• [BRIEF] Copy every record below, exactly as written.
-------- INFORMATION GIVEN
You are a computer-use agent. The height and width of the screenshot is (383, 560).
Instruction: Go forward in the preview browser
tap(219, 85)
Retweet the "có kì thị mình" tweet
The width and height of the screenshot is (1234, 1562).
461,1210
----------------
• [RESULT OF THIS TASK]
You are a computer-use agent. The height and width of the screenshot is (383, 560).
Instruction: Go forward in the preview browser
tap(219, 85)
Retweet the "có kì thị mình" tweet
The width and height of the screenshot is (1234, 1562).
461,1210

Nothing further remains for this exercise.